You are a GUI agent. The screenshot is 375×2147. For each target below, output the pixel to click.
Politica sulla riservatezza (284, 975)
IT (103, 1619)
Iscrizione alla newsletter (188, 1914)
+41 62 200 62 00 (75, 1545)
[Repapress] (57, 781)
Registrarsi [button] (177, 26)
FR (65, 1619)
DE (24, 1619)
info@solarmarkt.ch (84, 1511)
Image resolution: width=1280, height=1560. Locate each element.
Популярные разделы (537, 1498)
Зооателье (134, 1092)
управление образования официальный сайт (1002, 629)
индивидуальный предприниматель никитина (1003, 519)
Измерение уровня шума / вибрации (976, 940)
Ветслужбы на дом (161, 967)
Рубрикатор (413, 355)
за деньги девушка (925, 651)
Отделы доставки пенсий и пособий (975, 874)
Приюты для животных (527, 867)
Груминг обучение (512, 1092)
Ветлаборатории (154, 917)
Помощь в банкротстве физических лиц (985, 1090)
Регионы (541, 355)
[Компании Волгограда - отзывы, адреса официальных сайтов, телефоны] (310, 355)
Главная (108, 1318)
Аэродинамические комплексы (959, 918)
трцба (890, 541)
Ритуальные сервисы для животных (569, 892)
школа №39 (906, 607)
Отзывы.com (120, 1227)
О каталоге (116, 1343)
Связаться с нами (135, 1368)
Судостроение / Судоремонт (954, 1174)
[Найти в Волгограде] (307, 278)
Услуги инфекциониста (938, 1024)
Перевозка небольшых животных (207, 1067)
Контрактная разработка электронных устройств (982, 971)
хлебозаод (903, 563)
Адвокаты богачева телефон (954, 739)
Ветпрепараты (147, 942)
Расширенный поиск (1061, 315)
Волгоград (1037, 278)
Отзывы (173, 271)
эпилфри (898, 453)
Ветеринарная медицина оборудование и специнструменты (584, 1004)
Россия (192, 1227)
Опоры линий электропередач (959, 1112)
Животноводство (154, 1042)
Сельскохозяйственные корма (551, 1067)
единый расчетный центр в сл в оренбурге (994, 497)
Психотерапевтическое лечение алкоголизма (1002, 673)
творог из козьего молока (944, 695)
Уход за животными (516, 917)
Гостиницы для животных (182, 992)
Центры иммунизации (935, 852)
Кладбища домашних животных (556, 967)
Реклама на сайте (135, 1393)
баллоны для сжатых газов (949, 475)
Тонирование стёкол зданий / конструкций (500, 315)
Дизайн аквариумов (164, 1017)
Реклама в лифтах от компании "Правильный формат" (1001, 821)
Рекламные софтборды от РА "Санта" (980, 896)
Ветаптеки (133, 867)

● ● ●

● **Problem requirements**
A word-for-word copy of all the material is the required answer.

● **Exercise solution**
You are a GUI agent. The screenshot is 375×2147. For each target below, output the pixel to click.
Politica sulla riservatezza (284, 975)
IT (103, 1619)
Iscrizione alla newsletter (188, 1914)
+41 62 200 62 00 (75, 1545)
[Repapress] (57, 781)
Registrarsi [button] (177, 26)
FR (65, 1619)
DE (24, 1619)
info@solarmarkt.ch (84, 1511)
Image resolution: width=1280, height=1560. Locate each element.
Популярные разделы (537, 1498)
Зооателье (134, 1092)
управление образования официальный сайт (1002, 629)
индивидуальный предприниматель никитина (1003, 519)
Измерение уровня шума / вибрации (976, 940)
Ветслужбы на дом (161, 967)
Рубрикатор (413, 355)
за деньги девушка (925, 651)
Отделы доставки пенсий и пособий (975, 874)
Приюты для животных (527, 867)
Груминг обучение (512, 1092)
Ветлаборатории (154, 917)
Помощь в банкротстве физических лиц (985, 1090)
Регионы (541, 355)
[Компании Волгограда - отзывы, адреса официальных сайтов, телефоны] (310, 355)
Главная (108, 1318)
Аэродинамические комплексы (959, 918)
трцба (890, 541)
Ритуальные сервисы для животных (569, 892)
школа №39 (906, 607)
Отзывы.com (120, 1227)
О каталоге (116, 1343)
Связаться с нами (135, 1368)
Судостроение / Судоремонт (954, 1174)
[Найти в Волгограде] (307, 278)
Услуги инфекциониста (938, 1024)
Перевозка небольшых животных (207, 1067)
Контрактная разработка электронных устройств (982, 971)
хлебозаод (903, 563)
Адвокаты богачева телефон (954, 739)
Ветпрепараты (147, 942)
Расширенный поиск (1061, 315)
Волгоград (1037, 278)
Отзывы (173, 271)
эпилфри (898, 453)
Ветеринарная медицина оборудование и специнструменты (584, 1004)
Россия (192, 1227)
Опоры линий электропередач (959, 1112)
Животноводство (154, 1042)
Сельскохозяйственные корма (551, 1067)
единый расчетный центр в сл в оренбурге (994, 497)
Психотерапевтическое лечение алкоголизма (1002, 673)
творог из козьего молока (944, 695)
Уход за животными (516, 917)
Гостиницы для животных (182, 992)
Центры иммунизации (935, 852)
Кладбища домашних животных (556, 967)
Реклама на сайте (135, 1393)
баллоны для сжатых газов (949, 475)
Тонирование стёкол зданий / конструкций (500, 315)
Дизайн аквариумов (164, 1017)
Реклама в лифтах от компании "Правильный формат" (1001, 821)
Рекламные софтборды от РА "Санта" (980, 896)
Ветаптеки (133, 867)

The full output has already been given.